Jurek Rotenberg ist 87 Jahre alt. Der studierte Jurist arbeitete lange erst in seinem Heimatland Polen, dann bei einer Reederei in Haifa. Er sagt: »Ich habe als Junge dank eines einzelnen Mannes ein anderes Deutschland erlebt. Dank des Herrn Direktor.« Dieser Herr Direktor war Berthold Beitz, der spätere Generalbevollmächtigte von Krupp. Und dieses andere Deutschland, das existiert für Rotenberg in seinem Herzen bis heute. Deshalb will er jetzt umziehen. Auch weil er Berthold Beitz bis heute so dankbar ist, dass er sich ihm in Deutschland näher fühlt, fast ein wenig aufgehoben – selbst wenn Beitz nun schon drei Jahre tot ist.
Ich fühle mich verbunden mit Jurek Rotenberg. Für mich ist dieser Gentleman alter Schule eine personifizierte Hoffnung, einer, der ermutigt gegen die Ohnmacht, die die Schoah in mir als Deutschem zurückgelassen hat, gegen den Schmerz, der mich trifft, wenn Antisemitismus in Deutschland wieder aufflammt und Juden hier bedroht oder angegriffen werden.
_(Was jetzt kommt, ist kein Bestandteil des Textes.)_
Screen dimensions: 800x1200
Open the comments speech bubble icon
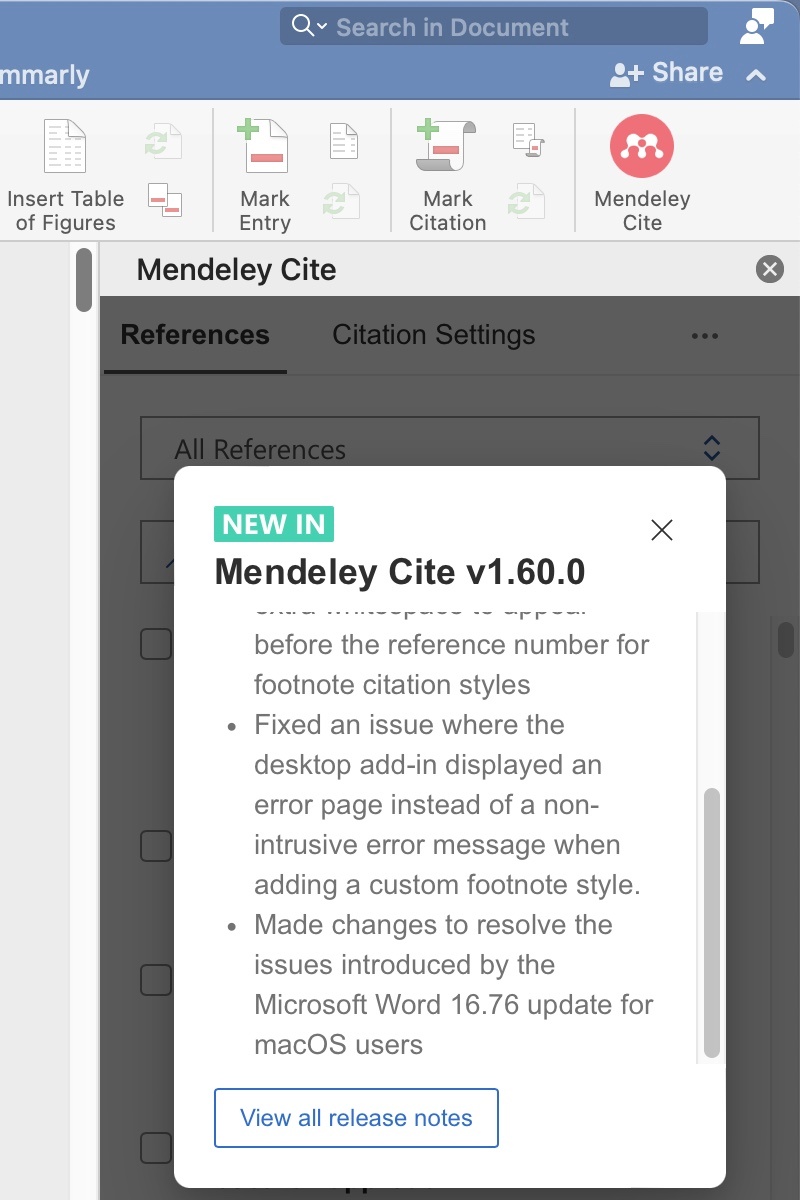[755, 26]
Rotenberg ist für mich ein Trost. Wenn ich mit ihm spreche, fühle ich mich leicht und reich, er ist ein Freund, der mich berührt und mitreißt.
»Ich habe Deutschland nie gehasst. Ganz im Gegenteil. Auch wenn die Nazis uns gehasst haben, habe ich nie zurückgehasst. Sonst wäre ich doch wie ein Nazi gewesen«, sagt er und lächelt. Meist liegt ein Glanz in seinen Augen, und seine Mundwinkel deuten fast immer nach oben. Jetzt schaut er noch einmal hinaus aus seinen 60 Quadratmetern Israel. Als hätte sich ihm das Panorama nicht ohnehin schon unauslöschlich eingeprägt. Er steht mit mir vor seinem Wohnzimmerfenster, deutet auf die Berge des Karmel und erzählt ein wenig von ihrer uralten Geschichte. Dann flackert sein Blick wieder hin und her an den kahlen Wänden mit den grauen Rändern, die die Bilderrahmen hinterlassen haben. Er erzählt, wie es früher bei ihm aussah. Manchmal ist ihm schwer zumute dabei.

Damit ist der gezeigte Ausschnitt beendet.